Walking the line : My journey to simple

I’ve been doing a lot of thinking. I suppose it isn’t surprising. Some is introspective of course, stemming naturally from the slowing down of life that always comes with colder temperatures and from the big changes in my life, but some is directed at exploring ideas for change.

I need change, even though I’ve been encouraged to focus my energy on acceptance.  Yes, I need to accept my life, learn to work with all the parts, but I also need to change it, make it more malleable to the me that I’ve become. Accepting life isn’t possible if you can’t handle the way it is. In the last four years, my life has taken over me, much as a bird would fall prey to a cat. Marriage, career, motherhood all seemed to sneak up and pounce, leaving the self I knew behind.

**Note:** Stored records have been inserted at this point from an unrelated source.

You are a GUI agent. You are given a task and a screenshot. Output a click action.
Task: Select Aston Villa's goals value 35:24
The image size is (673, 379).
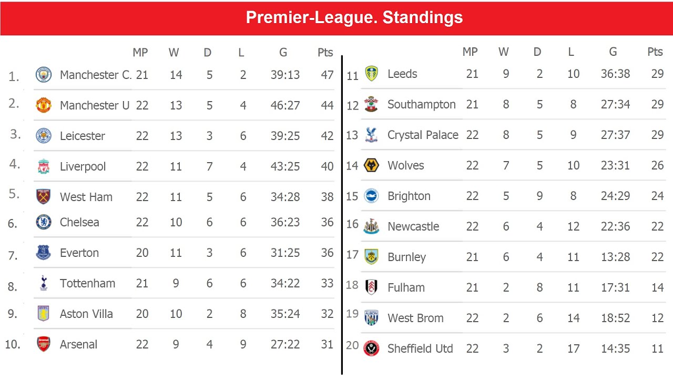[285, 314]
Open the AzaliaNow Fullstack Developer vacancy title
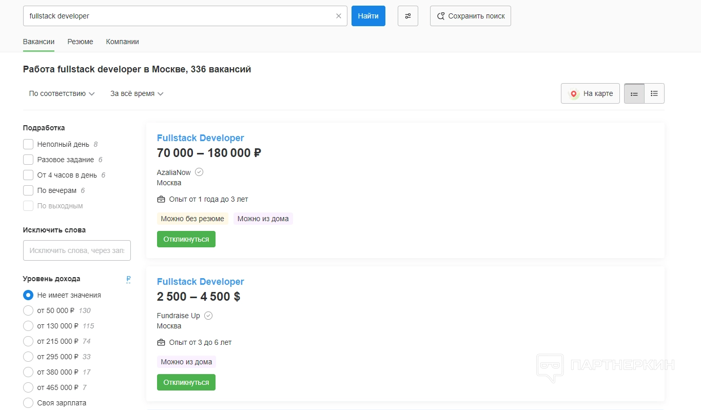 (200, 138)
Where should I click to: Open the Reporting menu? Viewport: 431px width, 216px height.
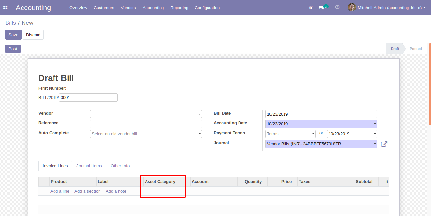click(x=179, y=8)
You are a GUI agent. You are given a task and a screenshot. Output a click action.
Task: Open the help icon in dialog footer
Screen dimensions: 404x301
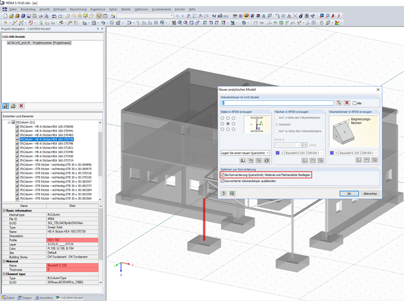224,194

Last week Lindsey at A Design So Vast wrote about having a foot in two worlds. She discussed her personal choice to work part-time and to be home with her children part-time and how “by refusing to let go of either “world [she has] failed at both.” As much as I am certain that isn’t true, I could wholly relate. I’ve chosen to work full-time and put my children in daycare and I too feel the constant tug and pull of competing priorities.

So I come here, to reflect and consider once again about that defeating concept called balance. Since moving forward with my perfect protest I’ve come to an important awareness—there is no such as thing as balance, there are only varying degrees of acceptance. Whether it’s knowing that for now I must focus primarily on my family and less on my life as a professional, or a reaching an understanding that my house will be a consummate tornado, or acknowledging that gaining control means saying no to various social invitations such as I did several times this weekend, I’m learning to accept it’s impossible to do it all.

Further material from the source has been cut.